Erst jetzt bemerkte ihre Mutter die zusammengesetzte Figur, sah ihre Tochter voller Staunen an und fragte: „Hat dir Papa dabei geholfen?“

„Nein, ich war allein im Zimmer. Aber es war ganz einfach. Die Steine sind nämlich unterschiedlich schwer, die schwersten kommen unten hin, die leichten oben.“

„Na, das wollen wir Papa erzählen“, antwortete ihre Mutter, nahm Solveig bei der Hand und ging mit ihr auf die Suche. Als sie ihren Mann im Gewächshaus gefunden hatte, sagte sie: „Stell dir vor, Solveig hat das Möbius’sche Band zusammengesetzt – ohne irgendeine Hilfe.“

Ein anderes Mal saß ihre Mutter vor dem niedrigen Tisch und sagte zu ihr: „Wir wollen jetzt gemeinsam ein Spiel spielen. Unter diesem Tuch liegen einige Gegenstände. Wenn ich das Tuch wegziehe, darfst du dir die Sachen ansehen. Dann bedecke ich sie wieder, und du sagst mir, woran du dich erinnerst. Magst du dieses Spiel spielen?“

Solveig nickte und sagte: „Ja gern, Mama.“

Noch als Erwachsene erinnerte sie sich, woran sie sich damals erinnerte hatte: an eine silberne Münze, eine rötliche Münze mit einem Loch in der Mitte, einen weißen Knopf, einen Ring, einen Ring mit einem Stein, ein Armband, eine Glaskugel, einen Würfel, eine weiße und eine schwarze Schachfigur, eine Spielkarte, einen grauen Stein, ein braunrotes Blatt, ein gestreiftes Schneckenhaus, ein kleines Messer, eine Pinzette, eine Batterie und eine Patrone.

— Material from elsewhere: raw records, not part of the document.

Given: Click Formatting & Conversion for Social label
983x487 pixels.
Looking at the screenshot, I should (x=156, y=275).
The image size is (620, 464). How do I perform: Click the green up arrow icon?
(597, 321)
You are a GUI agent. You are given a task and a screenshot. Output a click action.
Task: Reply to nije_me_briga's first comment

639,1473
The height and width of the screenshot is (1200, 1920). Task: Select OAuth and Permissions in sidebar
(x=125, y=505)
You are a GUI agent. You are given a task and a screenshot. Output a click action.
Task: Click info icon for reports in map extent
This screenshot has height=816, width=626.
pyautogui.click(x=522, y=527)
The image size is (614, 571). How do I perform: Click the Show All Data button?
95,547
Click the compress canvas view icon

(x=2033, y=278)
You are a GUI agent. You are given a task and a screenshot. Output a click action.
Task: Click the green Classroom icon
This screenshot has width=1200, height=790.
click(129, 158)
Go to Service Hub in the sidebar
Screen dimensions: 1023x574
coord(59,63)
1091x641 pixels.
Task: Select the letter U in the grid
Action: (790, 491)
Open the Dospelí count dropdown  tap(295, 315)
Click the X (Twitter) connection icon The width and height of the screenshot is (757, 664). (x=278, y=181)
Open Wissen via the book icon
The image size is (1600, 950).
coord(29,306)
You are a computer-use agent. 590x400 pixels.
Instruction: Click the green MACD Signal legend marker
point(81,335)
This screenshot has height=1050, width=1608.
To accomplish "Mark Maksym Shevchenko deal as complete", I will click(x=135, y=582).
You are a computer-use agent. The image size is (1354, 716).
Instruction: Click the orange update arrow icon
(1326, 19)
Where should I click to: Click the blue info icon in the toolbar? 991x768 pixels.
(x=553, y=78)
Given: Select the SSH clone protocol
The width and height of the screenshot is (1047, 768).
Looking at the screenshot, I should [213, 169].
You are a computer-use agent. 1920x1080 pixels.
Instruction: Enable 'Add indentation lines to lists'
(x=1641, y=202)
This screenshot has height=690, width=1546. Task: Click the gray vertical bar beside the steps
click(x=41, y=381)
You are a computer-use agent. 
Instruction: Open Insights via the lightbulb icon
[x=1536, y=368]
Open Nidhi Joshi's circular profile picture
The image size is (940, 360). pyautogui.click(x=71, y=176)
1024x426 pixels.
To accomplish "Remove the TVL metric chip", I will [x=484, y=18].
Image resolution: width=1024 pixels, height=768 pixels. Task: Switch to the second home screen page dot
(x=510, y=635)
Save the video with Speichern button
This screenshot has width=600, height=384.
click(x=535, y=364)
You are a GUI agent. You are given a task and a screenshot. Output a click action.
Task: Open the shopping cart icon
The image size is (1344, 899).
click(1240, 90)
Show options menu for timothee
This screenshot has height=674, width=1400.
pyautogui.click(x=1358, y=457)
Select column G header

„Toll hast du das gemacht“, sagte ihre Mutter, nachdem sie die Gegenstände genannt hatte, „von zwanzig Dingen hast du dich an achtzehn erinnert.“

„Was ist der Unterschied zwischen achtzehn und zwanzig?“

So hatte sie im Alter von drei Jahren Zahlen kennengelernt, erst die von eins bis zwanzig, dann sogar bis fünfzig. Als ihre Eltern sahen, wie leicht ihr das Lernen fiel, sagte ihr Vater eines Abends zu ihr: „Die Kette, die du um den Hals trägst, hast du zu deinem dritten Geburtstag erhalten. Teil der Kette ist eine kleine Scheibe, die die Form einer Muschel hat. Obwohl die Scheibe ganz dünn ist, besteht sie aus zwei Hälften. Auf den Innenseiten sind dein Geburtstag, deine beiden Vornamen und unser Familienname eingraviert. Wenn du groß bist, wirst du herausfinden, wie sich die Muschel öffnen lässt. Ich habe dir auf diesem Blatt aufgeschrieben, was in der Muschel steht. Siehst du die Schrift?“

Als sie nickte, gab er ihr den Zettel und fuhr fort: „Wenn du dir die Schrift mit deinem Namen einprägst, kennst du schon neun Buchstaben. Wenn du willst, kannst du versuchen, die Buchstaben mit einem Stift abzumalen.“

„Wann wurde ich geboren, Papa?“

„Am 4. Juli 2077.“

Einige Zeit später traf Solveig ihren Vater in seinem Arbeitszimmer an. Er saß an seinem Tisch vor einem Bildschirm und schrieb. Als er seine Tochter erblickte, nahm er sie auf den Schoß, zeigte ihr die in der Tischplatte eingelassene Tastaturfolie und sagte: „Siehst du die weißen Buchstaben auf den schwarzen Feldern? Wenn du die Buchstaben erkennst, die du für deinen Namen brauchst, dann drücke sie kurz nach unten.“

„Da ist das S. Darf ich drücken?“

Er nickte. So drückte sie nacheinander die Buchstaben ihres Rufnamens, vergaß aber das g, weil es nicht gesprochen wurde. Als sie danach auch die Buchstaben des Familiennamens in der richtigen Reihenfolge drückte, lobte ihr Vater sie sehr und zeigte ihr, wie man das Geburtsdatum eingab.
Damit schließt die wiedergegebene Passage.